RE: Editorial issues with RFC 7616

Hi,

>> Ok, but how does it work in general, then?
>>
>> For example, assume I have a parameter foo that allows both token and quoted-string parameter values.
>>
>> I then define/register the value "BAR". Does that mean that "BaR", "bar", "Bar" etc are now allowed - unless explicitly indicated, as in the case of charset?
>> ...
>
> They are "allowed" in any case (syntactically).

Sure. Bad wording.  What I meant was whether they are semantically identical.

>If the parameter is defined to be case-sensitive, then yes, they are different.
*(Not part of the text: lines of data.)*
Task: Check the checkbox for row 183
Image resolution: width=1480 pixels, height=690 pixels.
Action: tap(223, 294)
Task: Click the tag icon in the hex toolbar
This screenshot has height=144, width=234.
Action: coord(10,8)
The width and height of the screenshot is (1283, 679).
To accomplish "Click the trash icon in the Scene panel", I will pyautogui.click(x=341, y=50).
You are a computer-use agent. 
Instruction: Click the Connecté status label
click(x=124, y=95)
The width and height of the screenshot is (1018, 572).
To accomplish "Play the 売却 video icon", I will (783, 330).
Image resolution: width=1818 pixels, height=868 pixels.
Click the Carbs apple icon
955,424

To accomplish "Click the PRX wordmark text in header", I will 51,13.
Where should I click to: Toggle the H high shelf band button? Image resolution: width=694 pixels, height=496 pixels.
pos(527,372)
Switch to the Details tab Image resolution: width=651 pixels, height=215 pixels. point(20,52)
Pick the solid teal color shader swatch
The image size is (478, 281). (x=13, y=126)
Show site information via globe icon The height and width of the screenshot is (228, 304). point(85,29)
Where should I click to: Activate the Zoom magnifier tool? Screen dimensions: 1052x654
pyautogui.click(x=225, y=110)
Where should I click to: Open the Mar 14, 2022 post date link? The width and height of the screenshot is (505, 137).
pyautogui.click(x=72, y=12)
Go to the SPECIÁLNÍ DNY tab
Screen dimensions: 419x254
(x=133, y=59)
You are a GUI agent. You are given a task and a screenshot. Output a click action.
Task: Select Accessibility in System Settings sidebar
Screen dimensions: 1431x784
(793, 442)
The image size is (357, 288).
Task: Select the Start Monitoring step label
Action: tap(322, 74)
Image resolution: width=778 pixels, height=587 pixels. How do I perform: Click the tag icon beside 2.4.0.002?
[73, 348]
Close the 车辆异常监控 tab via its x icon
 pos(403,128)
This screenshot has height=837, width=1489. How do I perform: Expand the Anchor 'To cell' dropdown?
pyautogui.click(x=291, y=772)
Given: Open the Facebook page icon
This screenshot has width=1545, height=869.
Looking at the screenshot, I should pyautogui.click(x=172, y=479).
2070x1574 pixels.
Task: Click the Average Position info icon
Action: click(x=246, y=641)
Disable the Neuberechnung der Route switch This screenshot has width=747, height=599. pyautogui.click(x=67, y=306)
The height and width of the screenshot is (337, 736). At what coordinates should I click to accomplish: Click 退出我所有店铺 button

Otherwise they would be equivalent.
>
>Note that that is true for the token form as well (it allows both upper and lowercase).

So, what are the case-sensitivity rules for 'userhash', 'domain', 'nonce', 'opaque' and 'algorithm' auth parameters? 

Section 2.1 of RFC 7235 *DOES* say:

   "Authentication parameters are name=value pairs, where the name token
   is matched case-insensitively, and each parameter name MUST only
   occur once per challenge."

So, based on that one could assume that case-insensitive is the default, unless otherwise explicitly specified. So far so good.

However, for a couple of parameter there is explicit text saying that the value is case-insensitive:

For the 'stale' parameter RFC 7616 explicitly says:

      "A case-insensitive flag indicating that the previous request from
      the client was rejected because the nonce value was stale."

For the 'charset' parameter RFC 7617 (which, btw, is only informatively referenced by RFC 7616) explicitly says:

   "The only allowed value is "UTF-8"; it is to be matched case-
   insensitively (see [RFC2978], Section 2.3)."


So, assuming that the default is case-insensitive, perhaps that can be clarified in an errata. I think it is related to my issue Q1.